Populations refer to individuals and the context where people live, work and play in local communities (Carlson, 2020). The term population health is described as “the health outcomes of a group of individuals, including the distribution of such outcomes within the group” (Kindig & Stoddart, 2003).
Population health (PopH) is extremely broad and “recognizes the range of social, economic, and physical environmental factors that contribute to health” (Public Health Agency of Canada, 2012). Focusing on a population’s health versus targeting individual health has become an essential framework for delivering healthcare. The American Hospital Association (2023), a major health sector stakeholder, defines Population Health Management (PHM) by adding and integrating a strong management component.
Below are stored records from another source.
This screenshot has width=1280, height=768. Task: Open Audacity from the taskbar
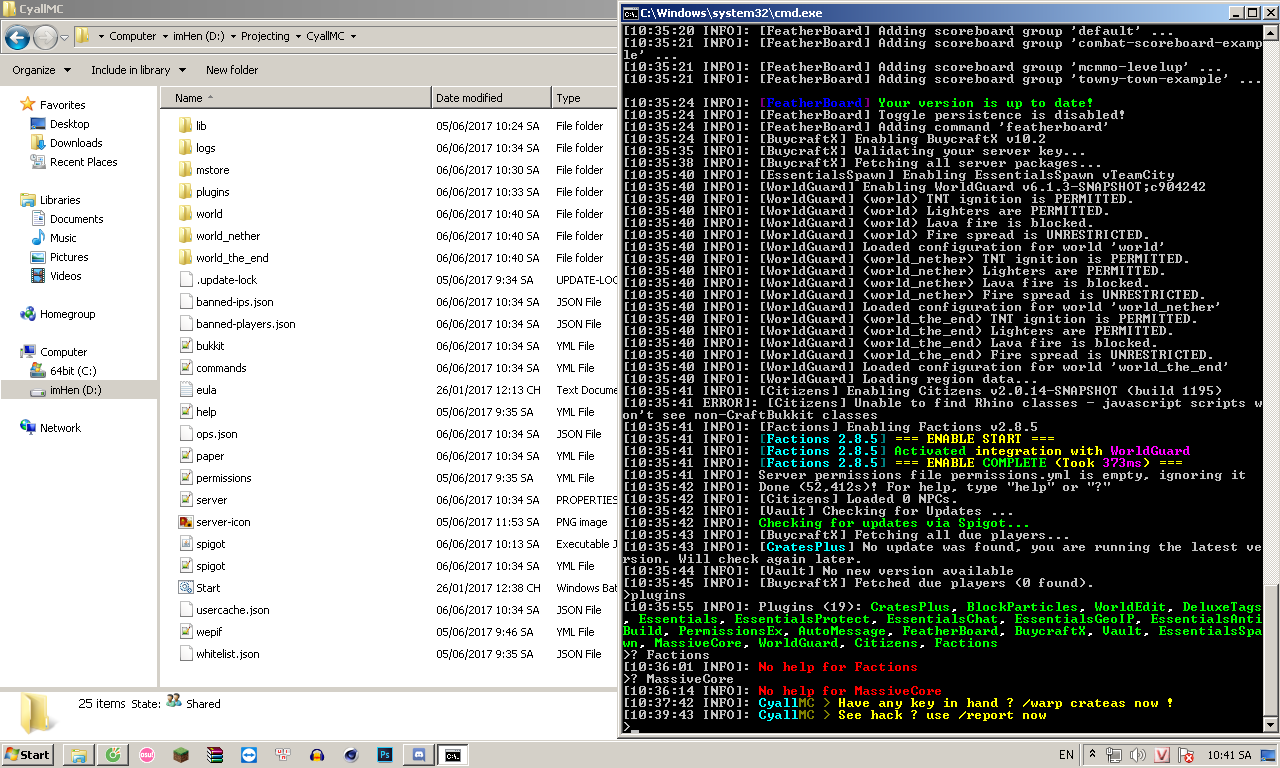(x=317, y=755)
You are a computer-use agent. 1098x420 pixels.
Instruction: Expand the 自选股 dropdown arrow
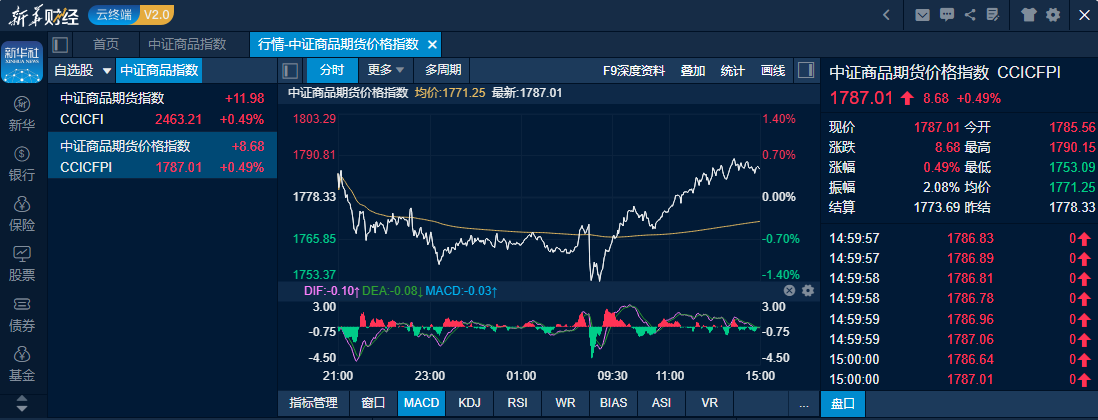(107, 71)
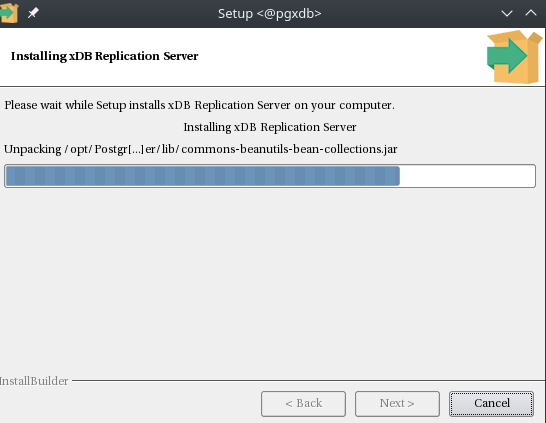The image size is (546, 423).
Task: Click the Please wait while Setup installs message
Action: (x=200, y=105)
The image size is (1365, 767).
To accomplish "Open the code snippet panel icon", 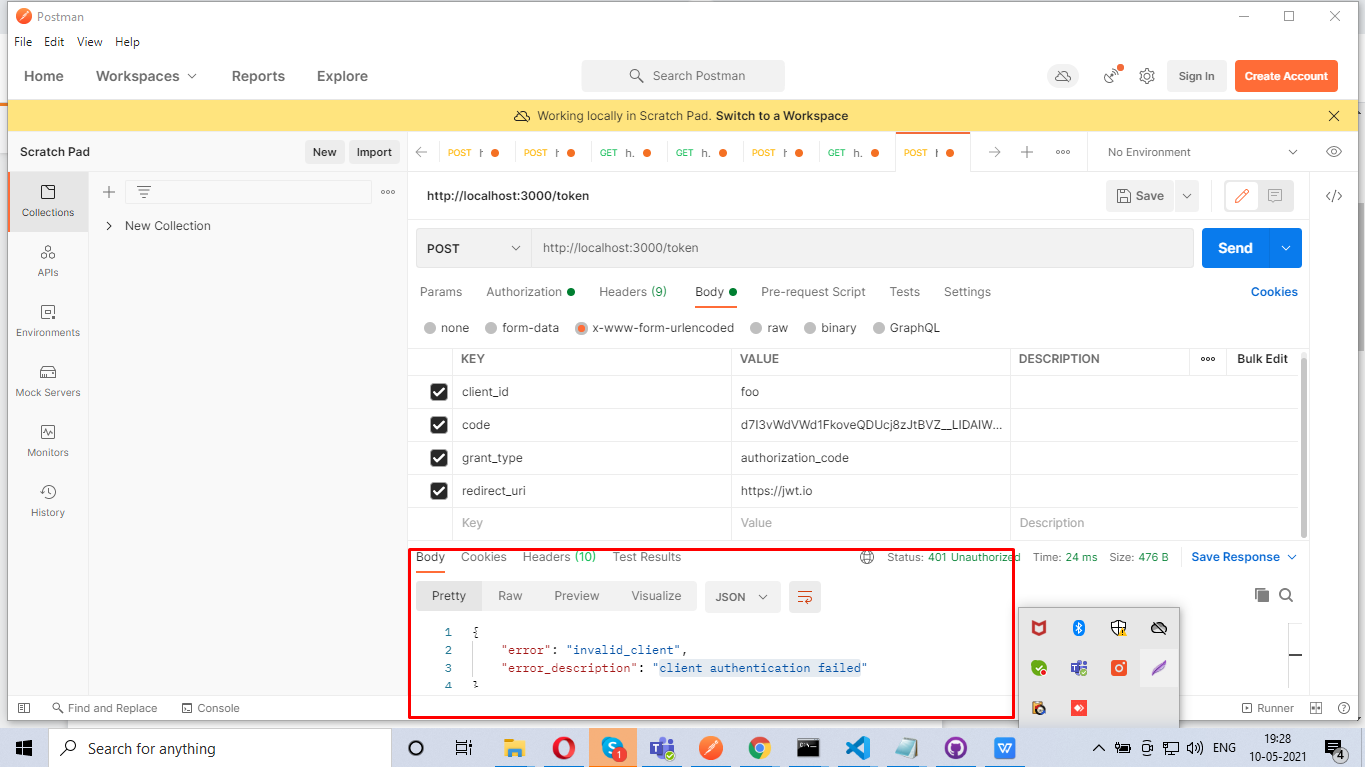I will [x=1333, y=196].
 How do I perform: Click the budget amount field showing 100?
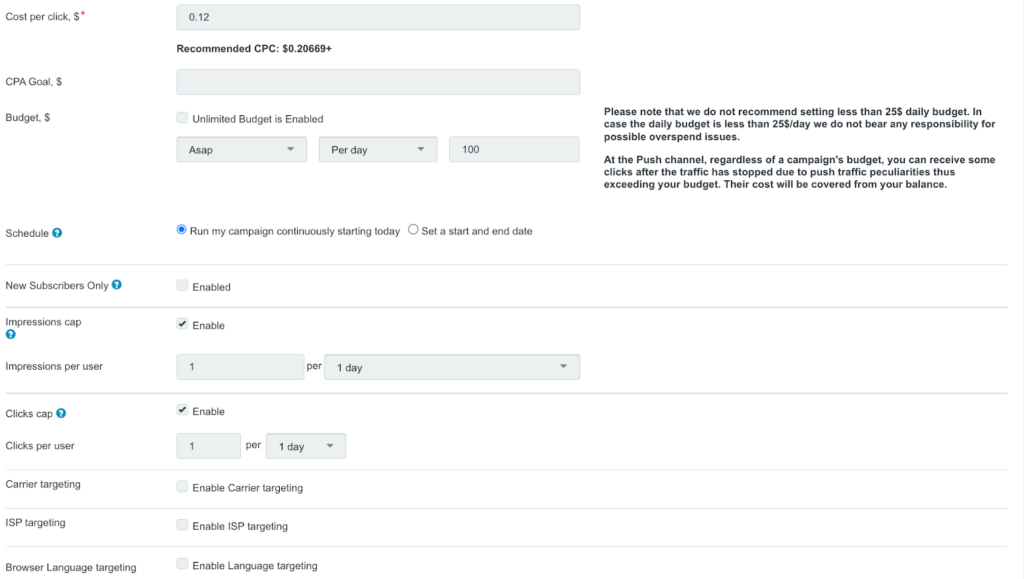click(x=514, y=149)
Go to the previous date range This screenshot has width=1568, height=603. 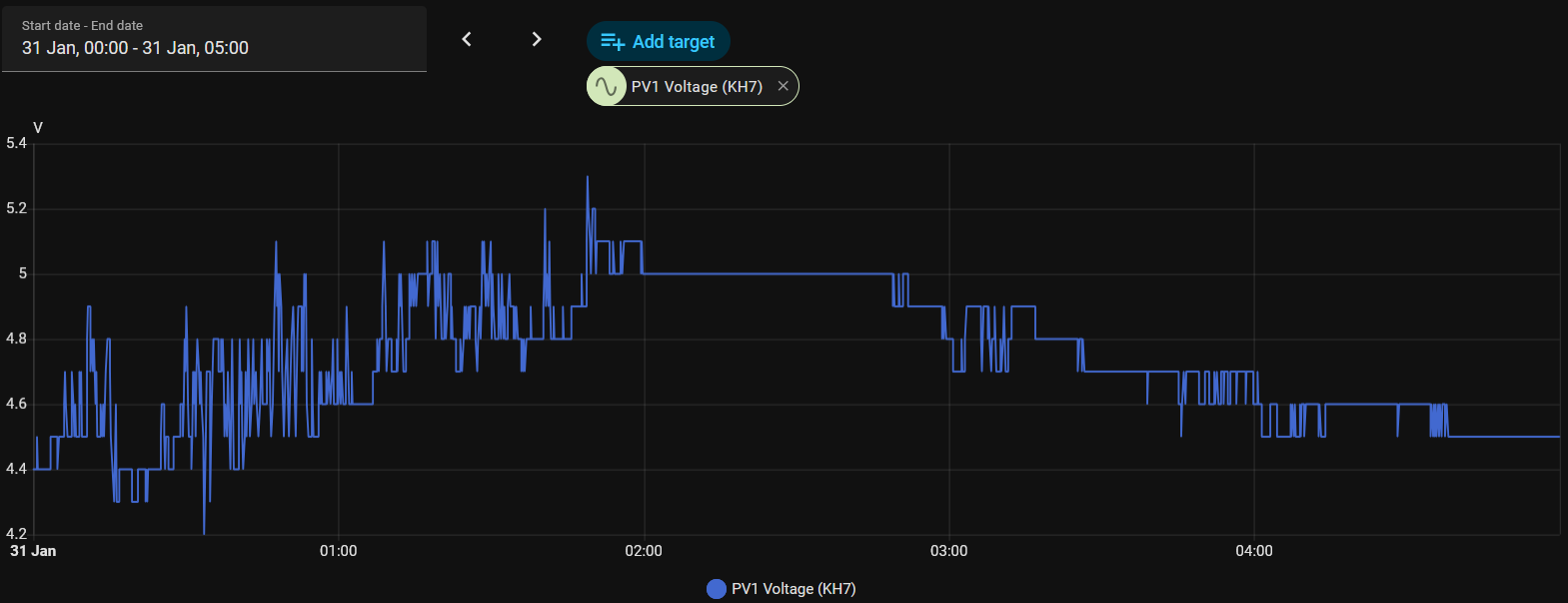click(x=467, y=39)
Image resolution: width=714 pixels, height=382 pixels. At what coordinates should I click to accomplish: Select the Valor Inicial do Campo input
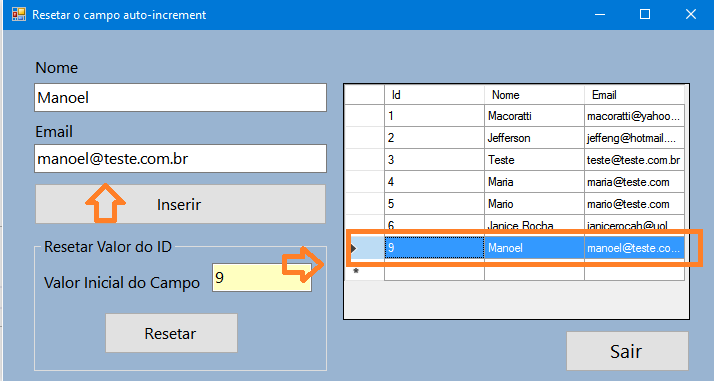pos(262,277)
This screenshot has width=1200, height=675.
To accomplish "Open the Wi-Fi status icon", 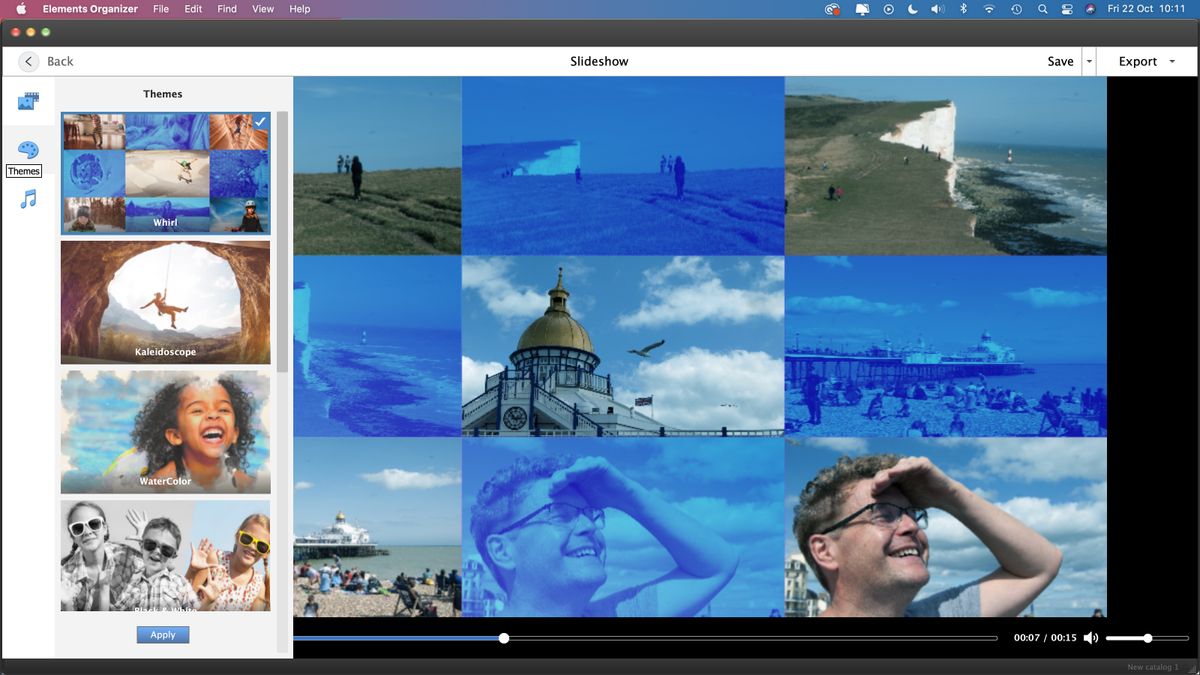I will pyautogui.click(x=988, y=9).

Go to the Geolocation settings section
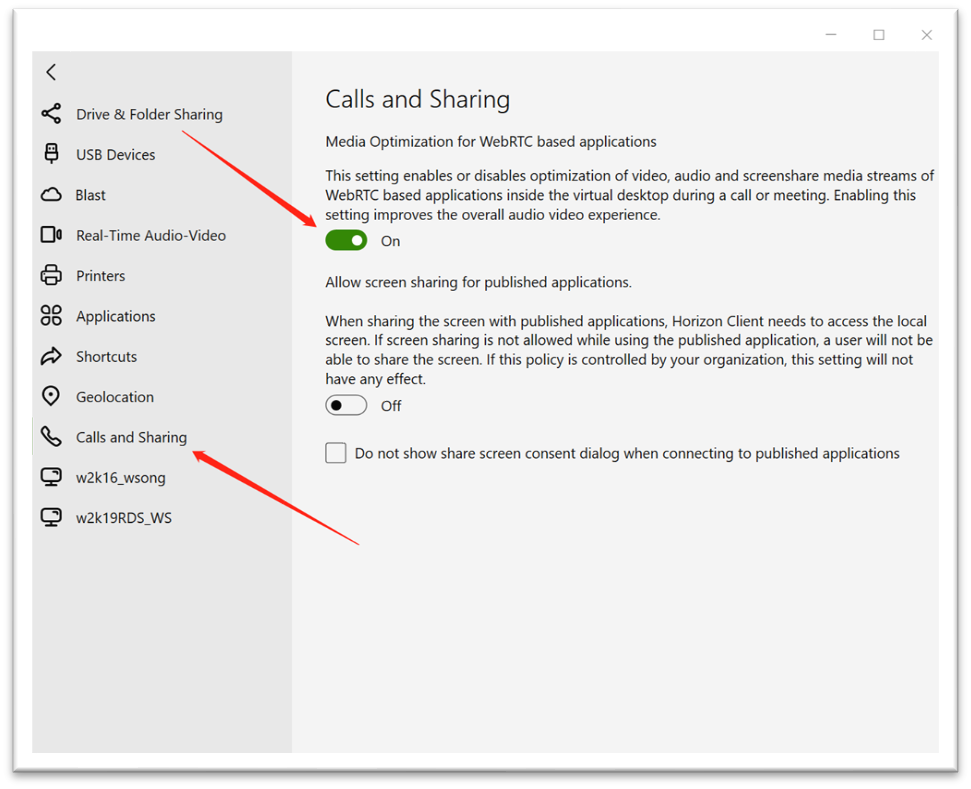tap(115, 397)
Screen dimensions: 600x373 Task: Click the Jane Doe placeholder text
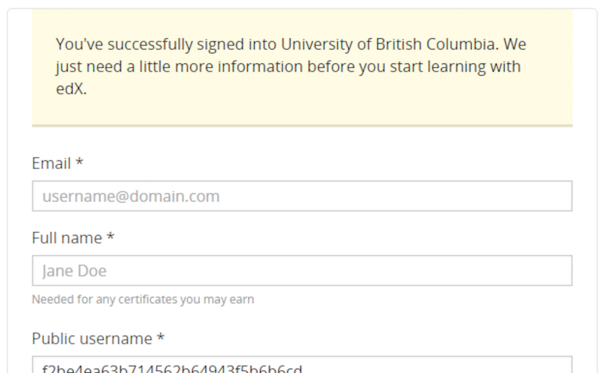point(74,271)
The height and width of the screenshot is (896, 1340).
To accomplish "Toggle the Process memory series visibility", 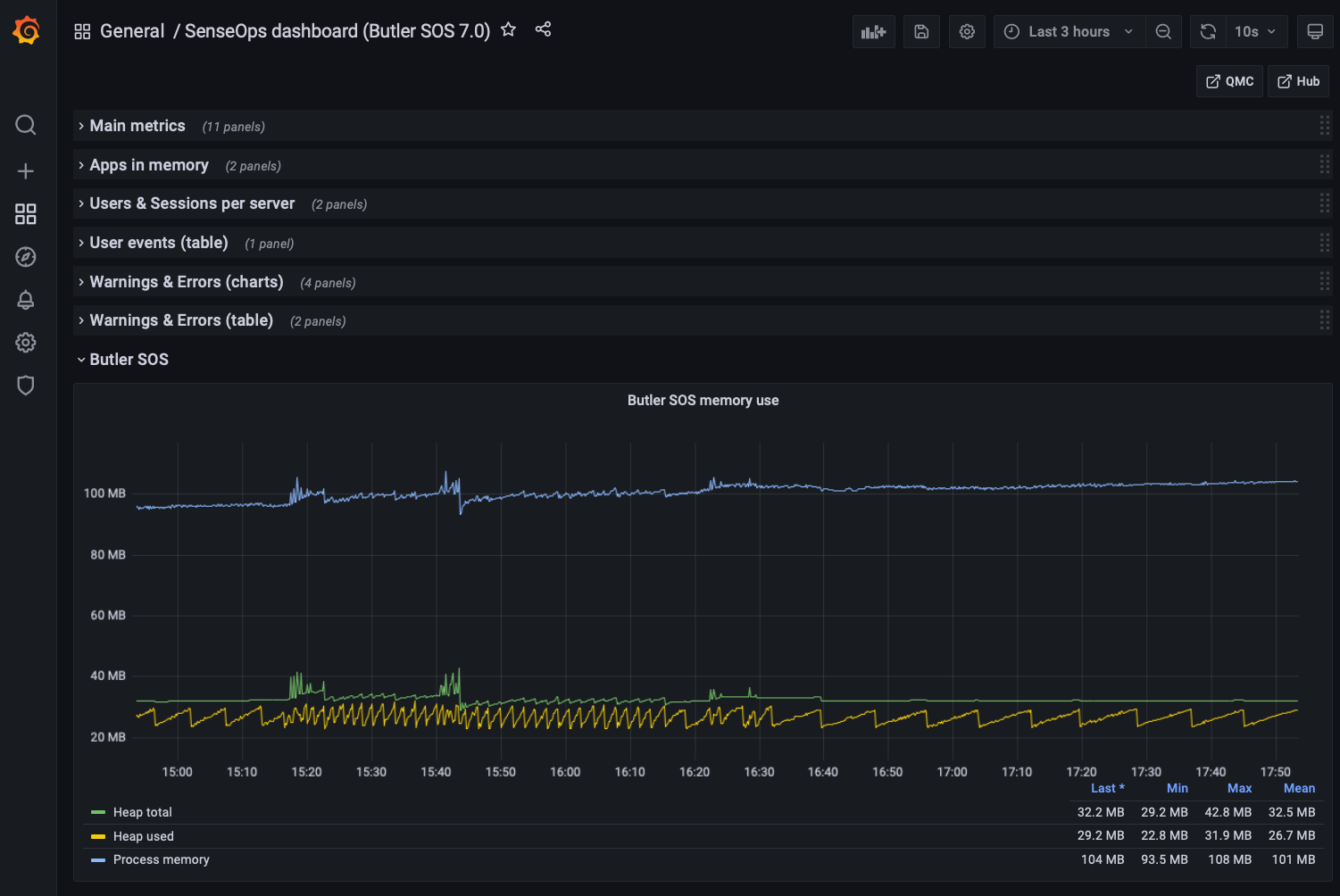I will click(x=161, y=859).
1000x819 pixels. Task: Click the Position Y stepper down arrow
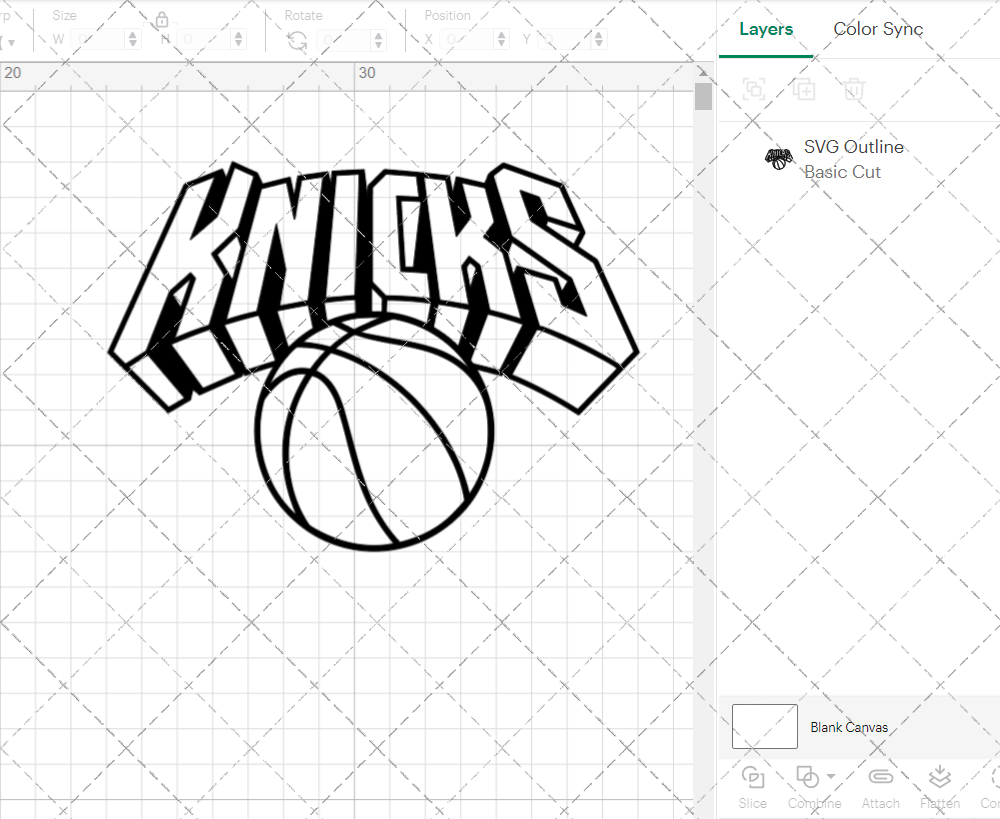(598, 44)
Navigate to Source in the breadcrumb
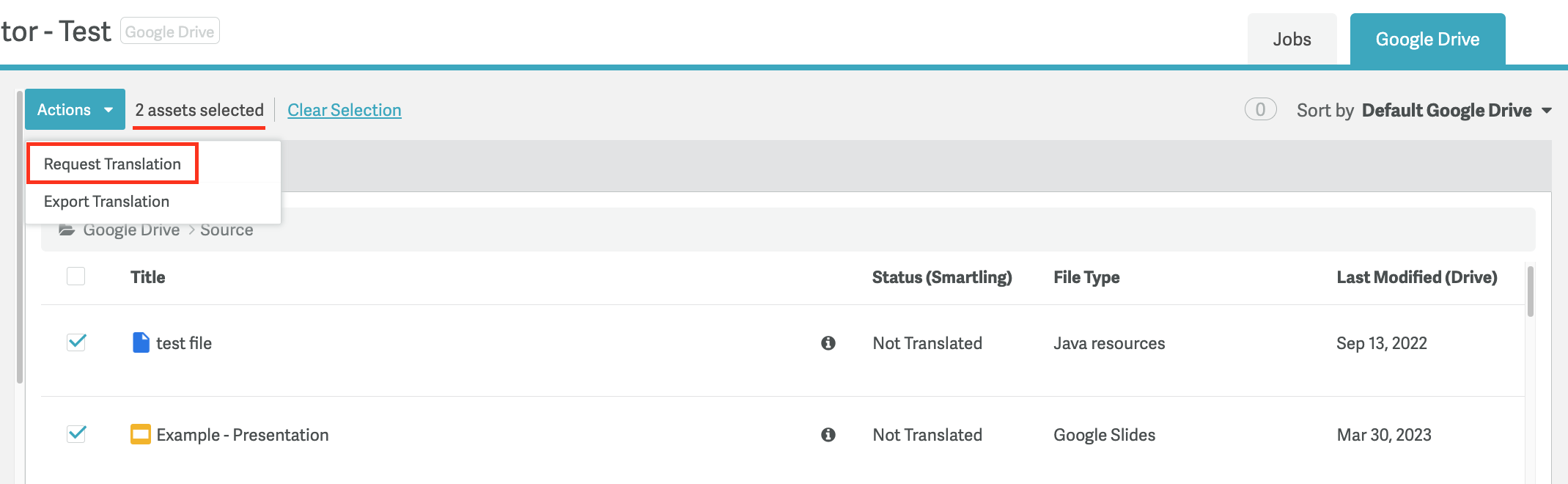The width and height of the screenshot is (1568, 484). tap(227, 230)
The new PHM pathway has transitioned from a disease-only treatment model for individuals to a population health strategy focused on groups, and, finally to a management model that requires clinical effectiveness, cost-effectiveness, and safer health outcomes.
In 1979, a landmark document titled “Healthy People: The Surgeon General’s Report on Health Promotion and Disease Prevention” recommended for the first time a coordinated national healthcare strategy (Office of Disease Prevention and Health Promotion [ODPHP], 2021). Then, in 1980, ODPHP released Healthy People 1990, which was followed in later decades by new iterations of the Healthy People initiative, each building on the last. At the end of every decade, the U.S. Department of Health and Human Services assesses progress toward achieving Healthy People’s 10-year national objectives. Over the years, the five editions of Healthy People have regularly provided evidence for setting health goals and objectives to address the enormous variation in the distribution of disease and morbidity for various at-risk and minority populations (ODPHP, n.d.). The latest version of our national public health objectives, Healthy People (HP) 2030, lists 355 core objectives ranging from reducing chronic diseases to mitigating the contagious disease that reached a pandemic stage, COVID-19. This expansive document not only provides evidence-supported objectives but also identifies metrics to help track them. The following HP 2030 goals serve as guidelines for all collaborative health efforts, including PHM (Centers for Disease Control and Prevention [CDC], 2020).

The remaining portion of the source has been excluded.